If your birthday is this week:   A prostitute will reveal that you’re the only person she’s ever met with a Mighty Morphin’ Power Rangers fetish, you sick, sick puppy.

Aries:   You will be offered a job getting high and playing video games, but will oversleep for the interview and not get the job.

Taurus:   Good news!   Your boss will be out sick all this week and you’ll get twice as much goofing off done.

Gemini:   This week, the cops will come to your house with a detailed list of who is out to get you.  Don’t trust them.

Lemini:   The stars say don’t stop the car now, you’re almost through the crowd.

Cancer:   You will share a beer with Dennis Leary, but when you admit you’ve never seen his FX show, he’ll break the bottle and threaten you with the jagged neck.  Just lie like everyone else.

Leo:   The porridge you try will be too hot.  Plus, you’ll notice that it is full of bear fur.  Maybe you should break into strange houses in the woods.

Virgo:   The stars say, you’ll eat some chicken and that’s pretty much it.  Maybe it’s time to get a hobby or a girlfriend or a life.  Nah, you’re probably right.
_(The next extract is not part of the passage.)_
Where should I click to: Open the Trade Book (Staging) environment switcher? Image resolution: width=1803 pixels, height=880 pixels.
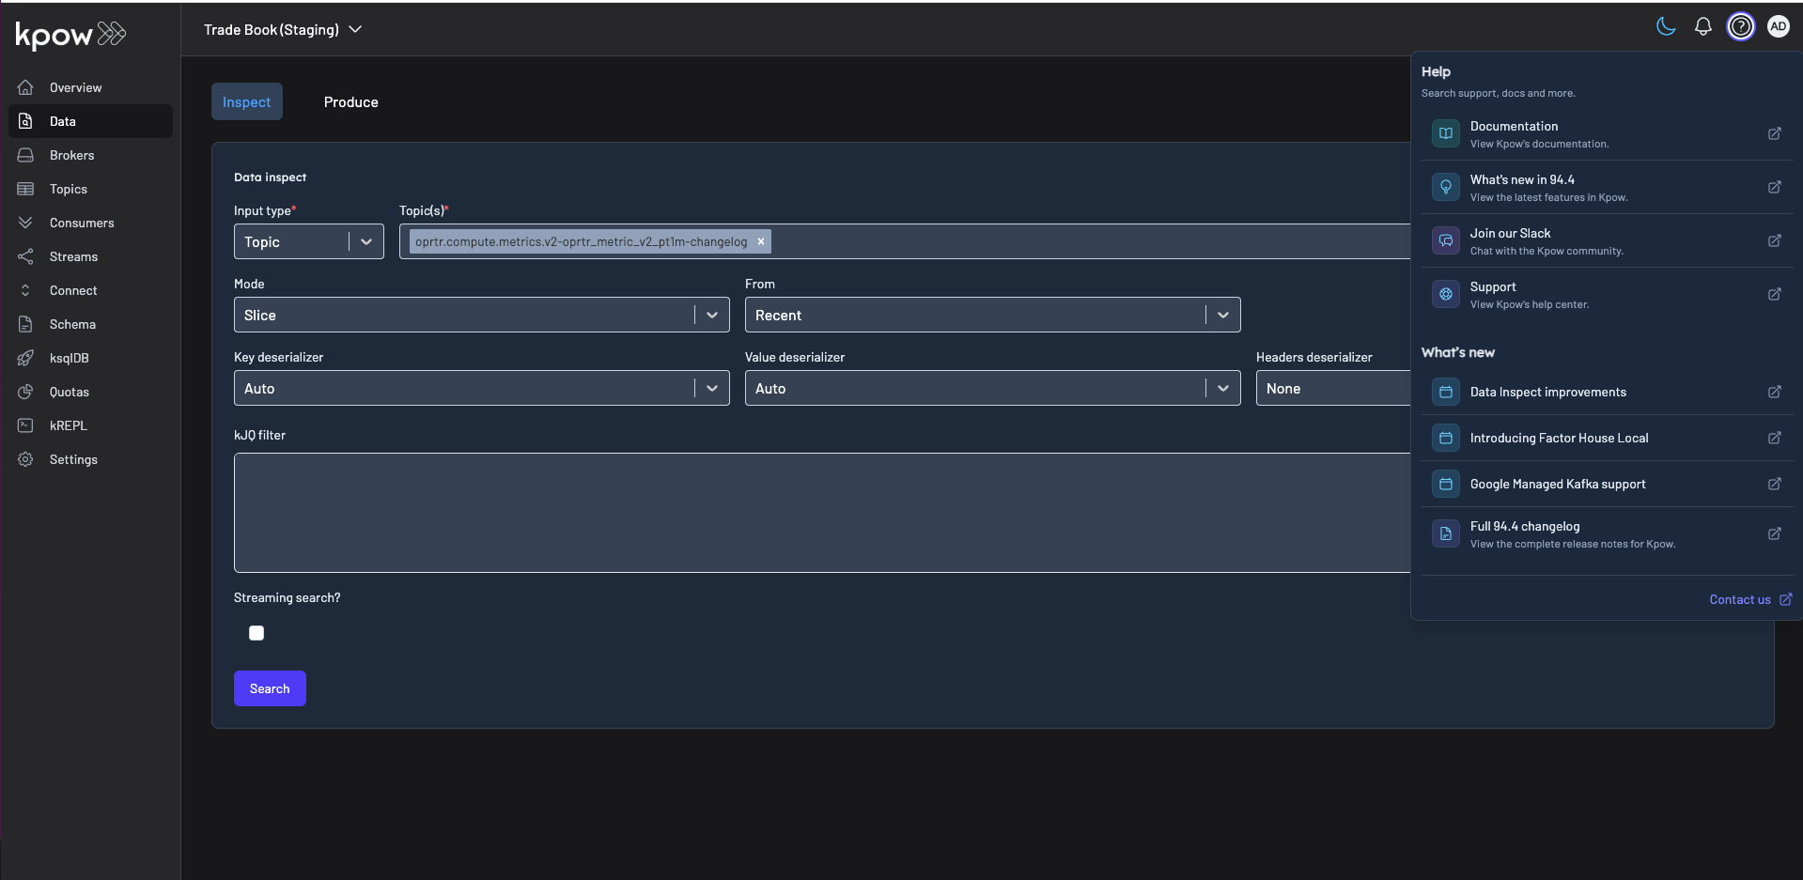click(282, 29)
Libra:    Your best friend will hit you right in the throat with a Frisbee and then apologize and laugh while you are rolling around gasping for air.   Keep gasping for about 30 seconds and he should be in range to punch in the nads.

Scorpio:   This week, you’ll bring back the wrong gimp from the Sex Club.  Embarrassing!

Sagittarius:  You’ll go on a trip with a mysterious stranger.  Well, technically, you’ll be kidnapped, but the other way sounds much better.

Capricorn:    Avoid wood this week.  Seriously, don’t question it.

Aquarius:    Your minions have grown tired of your skull-shaped mountain fortress.  You should either begin taking over the world or let them unionize.

Pisces:   Your attempt to order tiny pizzas as a topping on your larger pizza will backfire when the pizzaman throws out his back trying to carry your dinner up your driveway.